- REQUIRED WORK:
If a line in the records below holds the word "Task", copy it.
□ □ □ □ □ □ □
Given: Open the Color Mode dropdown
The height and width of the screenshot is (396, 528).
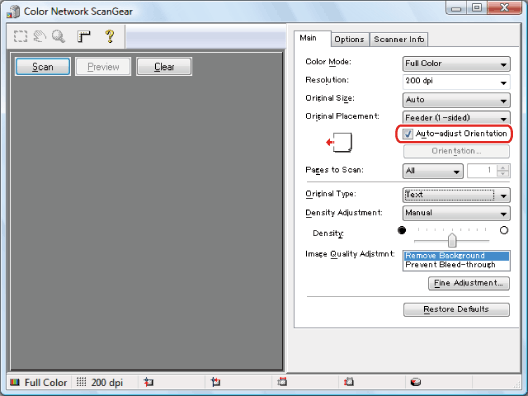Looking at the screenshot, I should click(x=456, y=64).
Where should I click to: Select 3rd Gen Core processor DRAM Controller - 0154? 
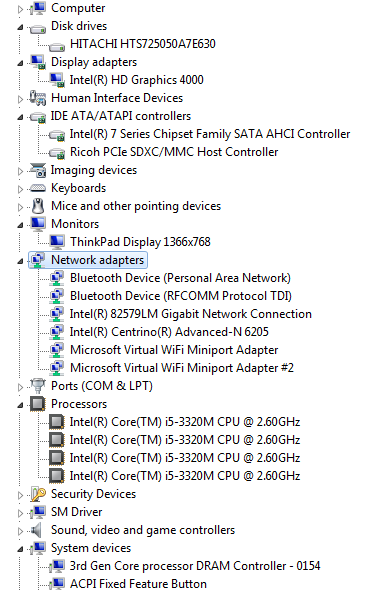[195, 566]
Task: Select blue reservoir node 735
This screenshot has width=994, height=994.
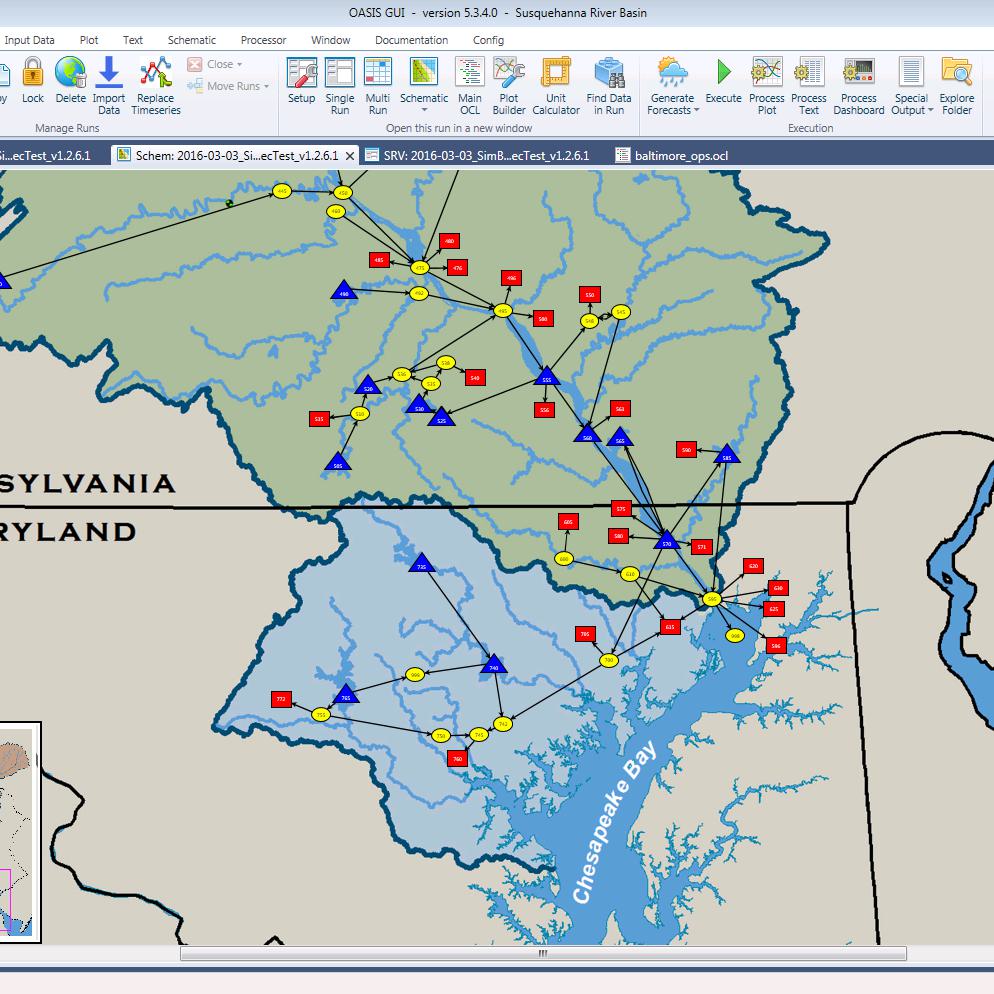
□ □ □ □ □ □ □
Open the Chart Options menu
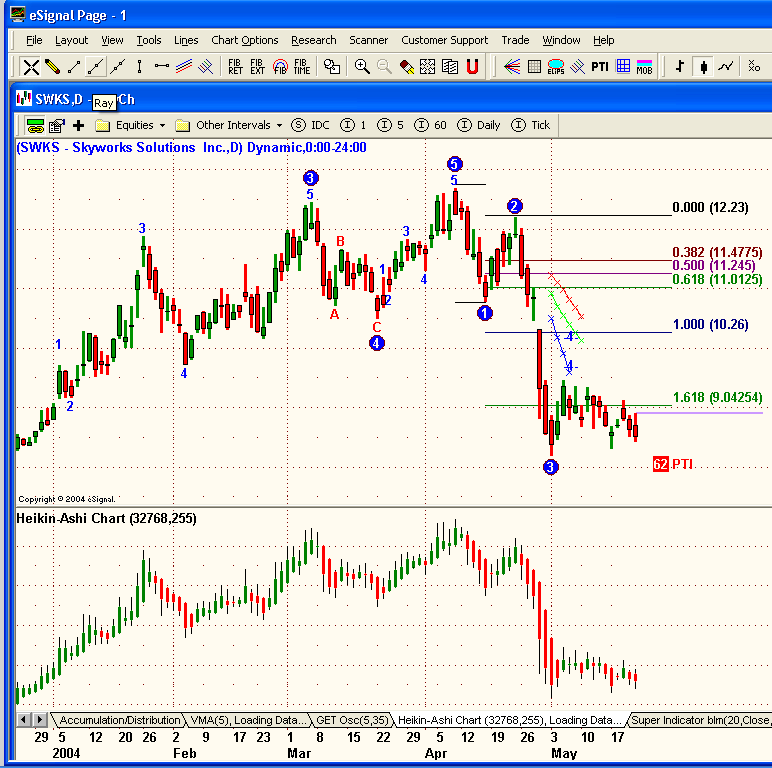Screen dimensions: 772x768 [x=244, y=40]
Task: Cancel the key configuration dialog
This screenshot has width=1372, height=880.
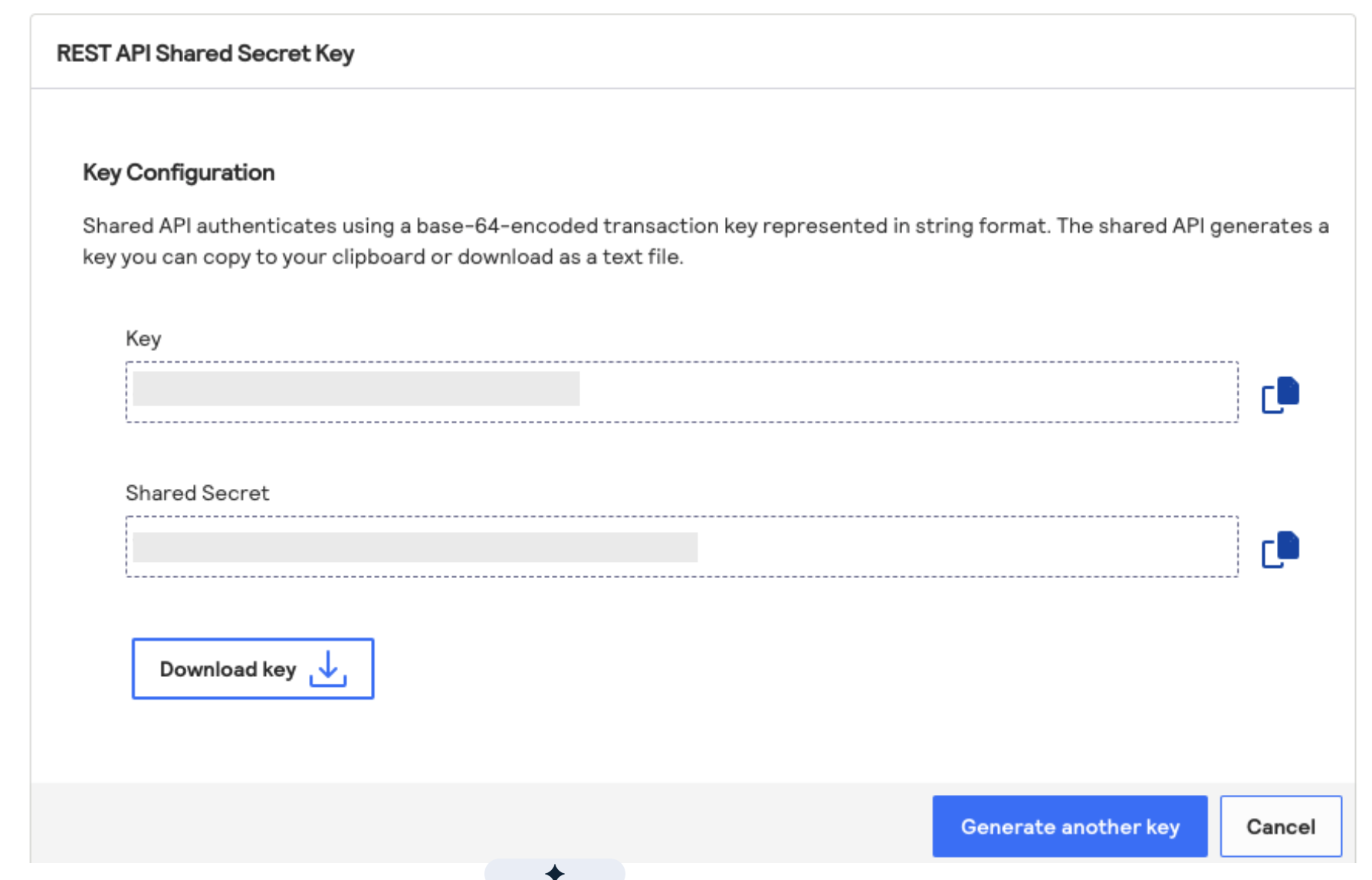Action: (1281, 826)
□ □ □ □ □ □ □
- EXERCISE RESULT:
Task: Select blue reservoir node 735
Task: Cancel the key configuration dialog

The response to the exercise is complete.